Wäre super, wenn mir einer von euch helfen könnte.

LG


P.S.: Frames darf ich nicht verwenden ... :-(


----------



## Budda (18. Juni 2003)

Hallo ...

Mein Vorschlag wäre ein Tabellen-Layout zu machen mit ner Auflösung 800x600! Da du ja keine Frames verwenden darfst, wäre das am sinnvollsten.

ps: ich habe das richtig verstanden  

ciao, der Budda


----------



## StifflersMom (18. Juni 2003)

Hallo Budda,

vielen Dank für den Typ...Ich kenn mich in Frontpage leider noch nicht so gut aus (bereits immer erfolgreich ausgewichen ), aber ich brauche ein Layout, daß sich durch alle Seiten zieht, quasi eine Vorlage ... Ich kenne Layouttabellen in Dreamweaver bspw. , aber ich weiß nicht ob es sowas in Frontpage gibt.
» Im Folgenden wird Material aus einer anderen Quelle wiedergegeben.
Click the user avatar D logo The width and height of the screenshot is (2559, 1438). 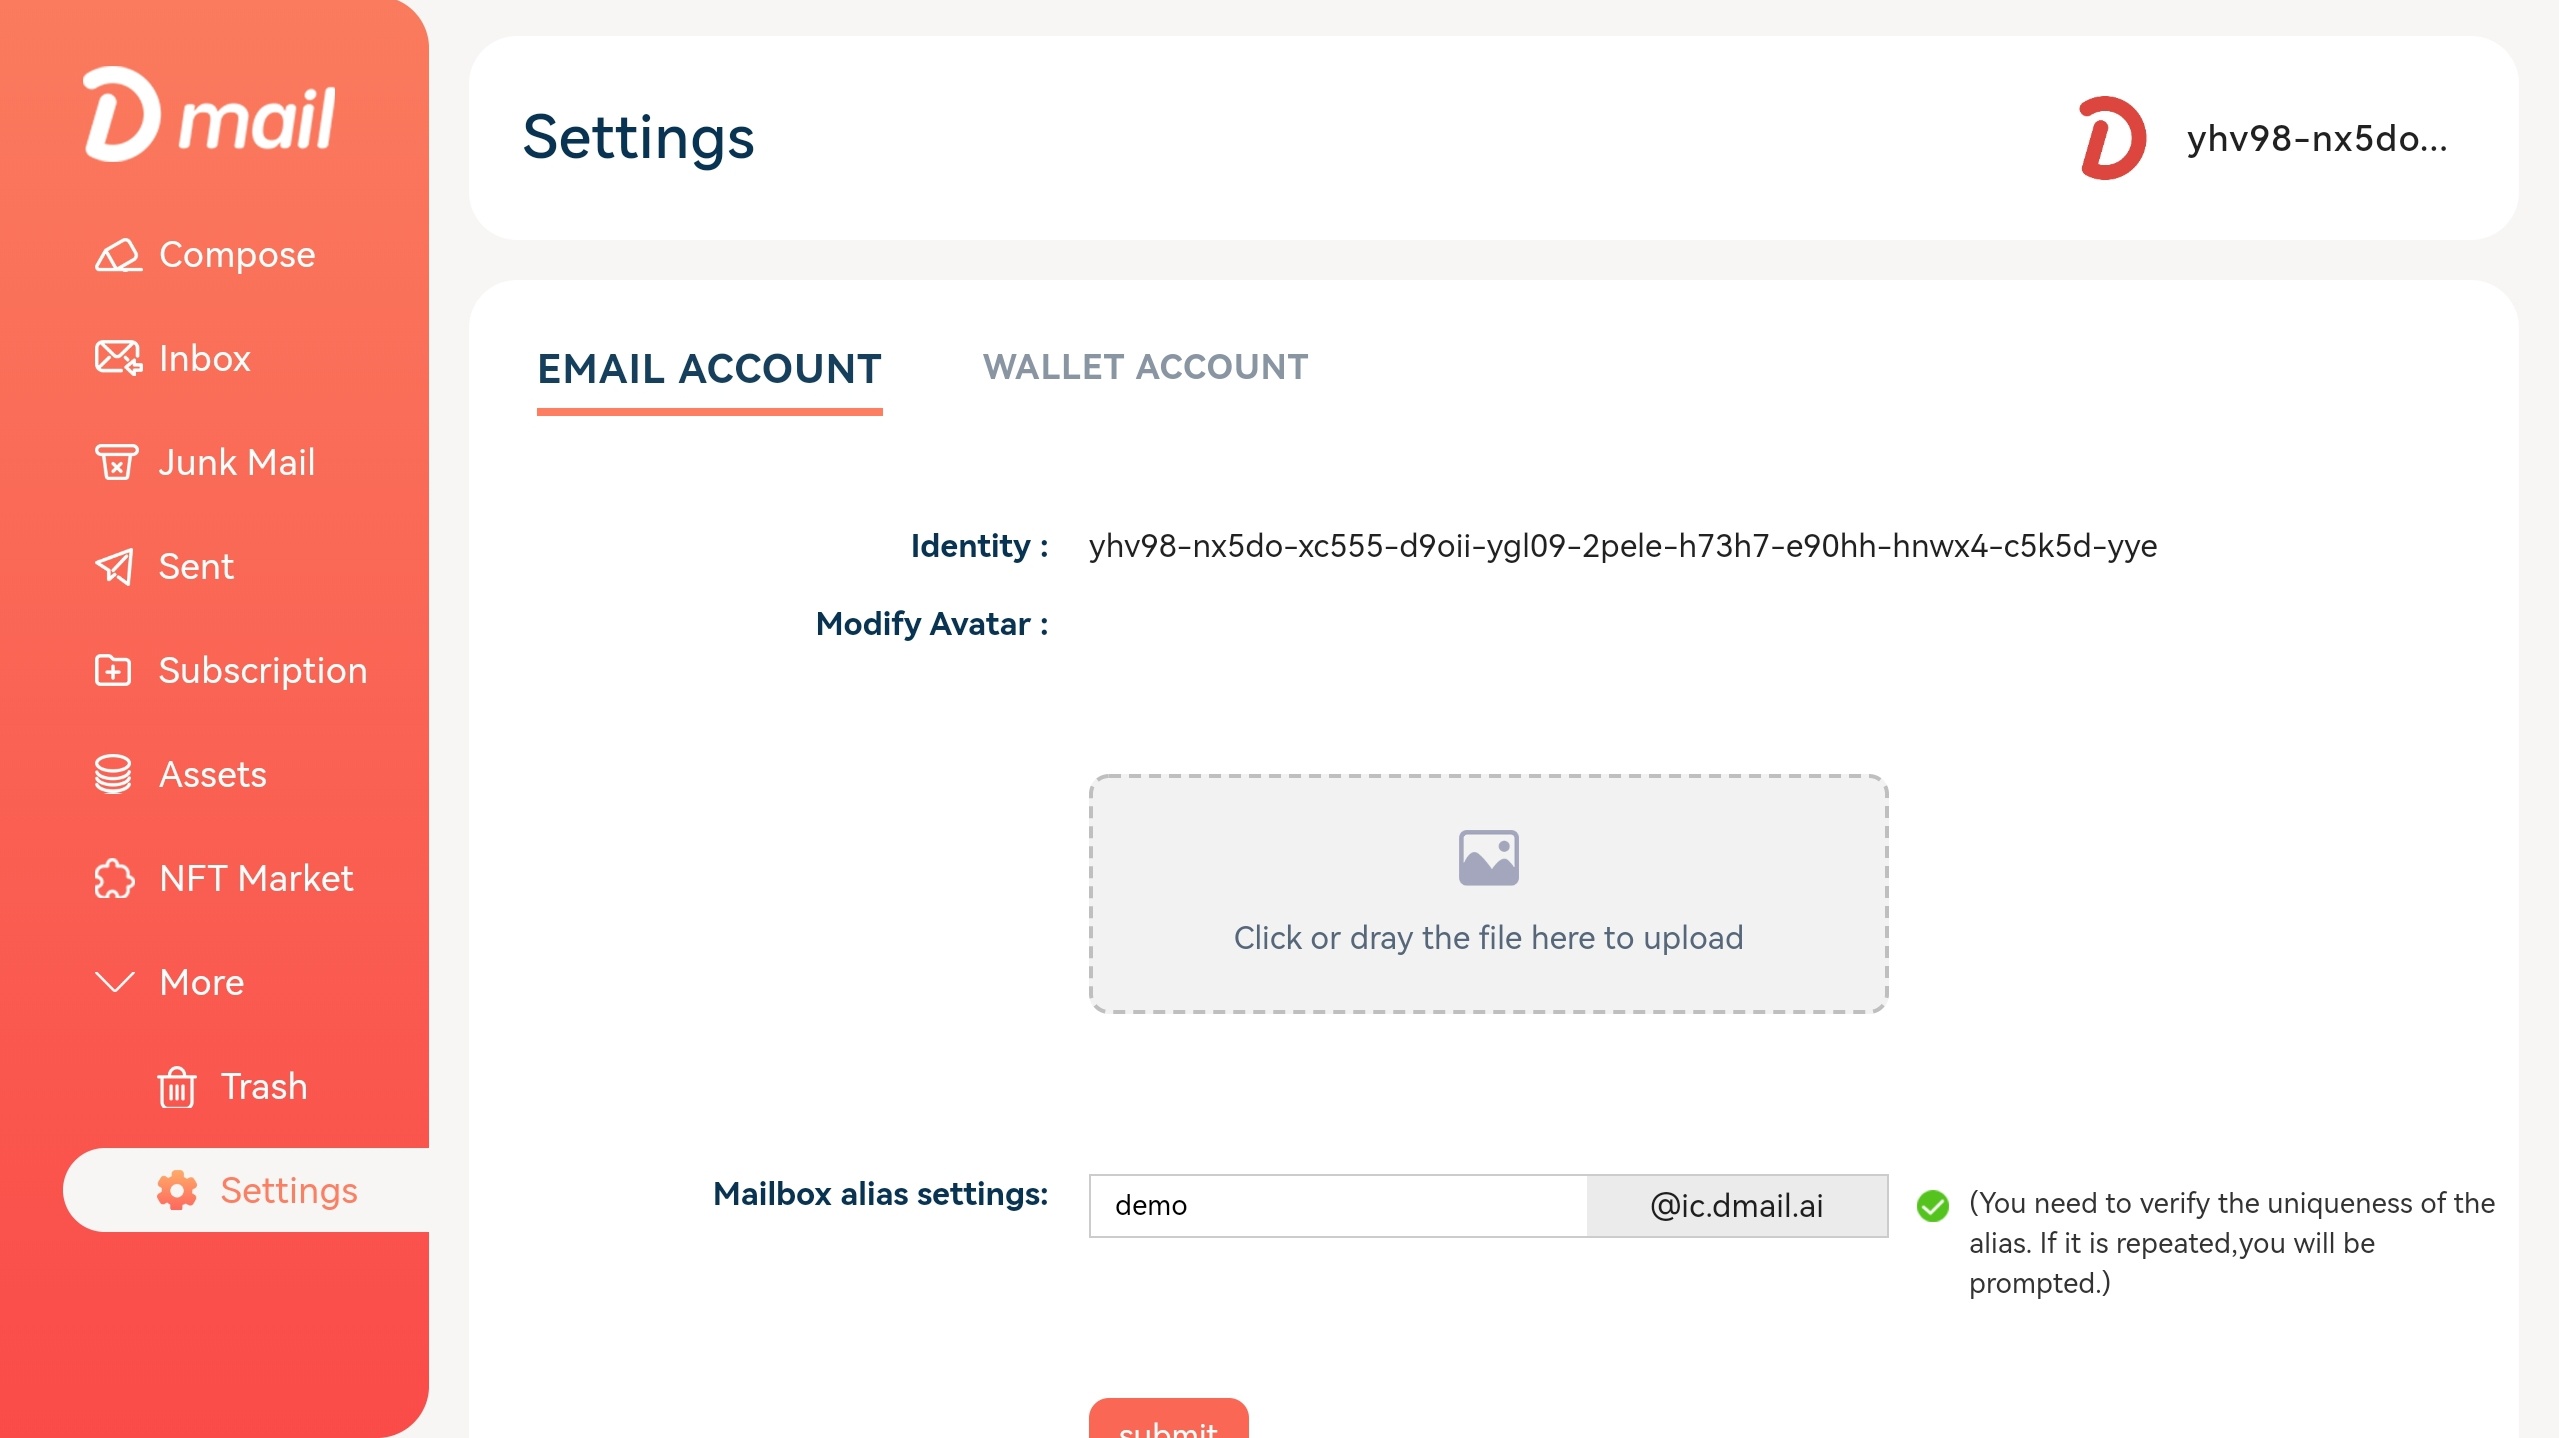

Du vielleicht ??

LG,

StifflersMom


----------



## Budda (18. Juni 2003)

Ja du baust ganz einfach eine Site zusammen! So das sie halt fertig ist und dann haust du die verschiedenen Inhalte z. B. in die mittlere Zelle. Dann hast du dein Tabellenlayout  
Ich weiß ja nicht was es für Layouttabellen beim Dreamweaver gibt  

ciao


----------



## StifflersMom (23. Juni 2003)

Hi!

Hmmm....Vielleicht bin ich ja schwer von Begriff, aber wenn ich doch eine Tabelle in eine Seite einbaue, heißt das doch nicht, daß sie sich durch die ganze Site zieht ...??? Oder habe ich das was mißverstanden ?
Dafür gibt es doch diese gemeinsamem Randbereiche, oder ??


LG


----------